Lately while reading up on Ham Radio I stumbled across Gerald Youngblood's (AC5OG) excellent article series "A Software Defined Radio for the Masses". It was a 4-part series published in QEX from August 2002 to April 2003. I strongly recommend anyone interested in DSP, Ham Radio, and especially Software Defined Radio (SDR) to read this series. Copies of the PDFs are listed below.
Again, the series is excellent but the implementation is Windows only, uses Visual Basic as well as an outdated version of DirectX, and relies on Intel's discontinued DSP library. (It seems it has since been folded in to their Math Kernel Libraries (MKL) which is not free). I aim to provide a cross-platform, more efficient software implementation. The Tayloe detector is an ingeniously simple mechanism for capturing the signal so the hardware will likely remain the same, but the software will be completely rewritten.
Since Youngblood did such an excellent job of explaining above, I'll skip much of the DSP theory. Suffice to say, we are capturing a signal and feeding it to a PC's sound card for processing. The bread and butter of signal processing: mixing, downconverting, filtering, sampling, and analyzing, will take place entirely in software. This means it should be comparatively trivial to change the functionality of the system, such as switching modulation techniques or frequencies.
The hardware is purposefully kept to a bare minimum. The core is an ingenious device known as a Tayloe detector. See Youngblood's diagram for an explanation. Notice the overall hardware architecture contains very few components other than the Tayloe detector.

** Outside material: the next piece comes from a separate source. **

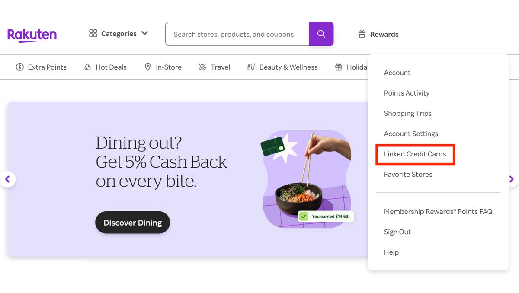The image size is (519, 293).
Task: Open Account Settings from the menu
Action: point(411,134)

The system uses Quadrature sampling, a technique enabling demodulation of virtually anything with just two values, the I (In-Phase) and Q (Quadrature) components. See Quadrature Signals: Complex but not Complicated by Richard Lyons. Try not to facepalm once you get the joke.

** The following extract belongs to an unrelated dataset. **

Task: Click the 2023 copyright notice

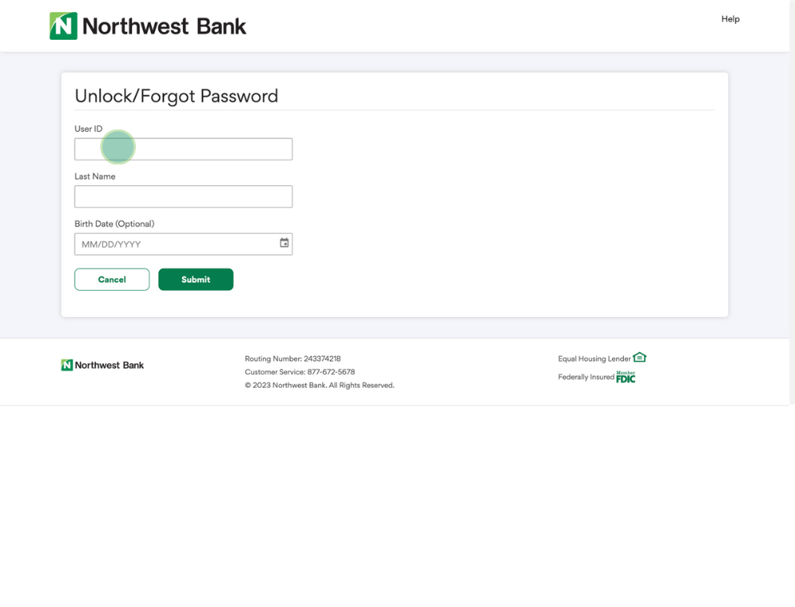Action: pos(320,385)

Software architecture from Youngblood:

Once the I and Q signals are passed to the sound card the software takes over. For this project I will first implement a 'mock up' in Python for clarity and ease of prototyping and then write the real version in C++ for performance. However, the Python implementation seems to be running quite fast so far, probably because I am utilizing the excellent NumPy and SciPy libraries, which have routines such as the FFT written in FORTRAN.
First I use PyAudio to capture the data from the sound card. The C++ implementation uses OpenAL for cross platform support. After sampling a "chunk" (1024 bytes), the bytestream is converted to an array of signed integers, and the Discrete Fourier Transform, or Fast Fourier Transform (FFT - a fast way to take the DFT based on the seminal Cooley-Tukey algorithm) is taken to convert the signal from the time domain to the frequency domain. The C++ implementation will either use a hand-written FFT routine or a trial version of Intel's MKL for performance. I am also investigating CuFFT, nVidia's massively parallel FFT implementation using the GPU. We now have an array of complex values (love Python's built in complex number support!) which we treat as cartesian in the complex plane and convert to Polar form. Now shift it to the Intermediate Frequency (IF) and demodulate appropriately.

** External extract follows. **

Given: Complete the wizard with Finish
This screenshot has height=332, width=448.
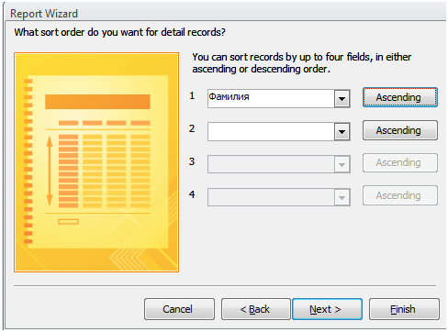Looking at the screenshot, I should [x=404, y=309].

If we are receiving CW (Carrier-Wave) signals we are pretty much done, but let's do SSB (Single Side Band) demodulation just to show the power and simplicity of the SDR. Now zero out the appropriate half of the array for sideband selection and run a simple convolution filter.
Now regardless of modulation technique we reverse the first few steps from before. Convert from Polar back to complex cartesian, and run the Inverse FFT (also provided by SciPy) to convert the signal back to the time domain. From here we can perform additional processing such as filtering and providing automatic gain control (AGC), and write to a .wav file or send it to the audio output buffer for listening.
I'm kind of a minimalist so most of my C and C++ experience is with gcc and vim on linux. For this project though I decided to teach myself Visual Studio and work with win32 and the microsoft compilers. Even though MSVC still doesn't even support ANSI99...it's good to have diverse experience. The finished code will compile and run on linux and mac as well.